Deep Dive: The Partial Accuracy Problem in AI Citations

Broyles v. McNeal introduces a dimension of the AI hallucination problem that is underexplored: partial accuracy. Most AI hallucination cases in the law focus on entirely fabricated citations — cases that simply do not exist. Broyles’s brief contained at least one correct citation alongside the incorrect ones. This partial accuracy is actually more dangerous than total fabrication in some respects.

When a brief is entirely fabricated, careful review by opposing counsel or the court will expose it. When a brief is partially accurate — mixing real cases with invented citations — the presence of correct citations creates an impression of legitimate research that may make the incorrect ones less obvious. A reader who verifies the first three citations and finds them accurate may not check all twelve. This is the same psychological mechanism that makes social engineering attacks effective: a partially correct message is more credible than an entirely false one.

For Indian advocates, this has a specific implication: do not spot-check AI citations. Verify every one. The cost of verifying ten correct citations is trivial compared to the cost of missing the one that is fabricated.
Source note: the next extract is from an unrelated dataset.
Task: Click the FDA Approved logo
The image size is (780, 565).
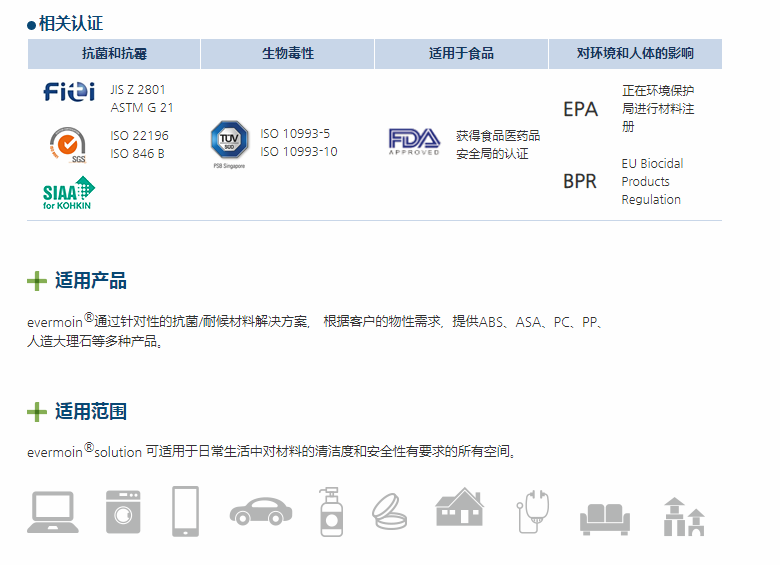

The court’s comparison of AI tools to calculators also deserves extended analysis. Calculators are deterministic tools: the same input always produces the same output, and errors are systematic (a calculator that adds wrong will always add wrong in the same way). AI language models are probabilistic tools: the same prompt can produce different outputs on different runs, and errors are non-systematic (the model may generate a correct citation ten times and a fabricated one the eleventh). This means the “test before you trust” approach that works for a calculator does not work for an AI citation tool. Verification must occur at the output level, not the tool level.

Indian practitioners should also note the family law context: child custody proceedings involve judicial discretion over factual findings that are rarely overturned on appeal. If an AI-hallucinated citation slips through at the trial level and influences a custody order in favour of one parent, the appellate correction process is long, expensive, and uncertain. Getting the citations right the first time — before a child’s custodial arrangement is determined — is not merely a professional courtesy. It is a matter of substantive justice for the child and the parties.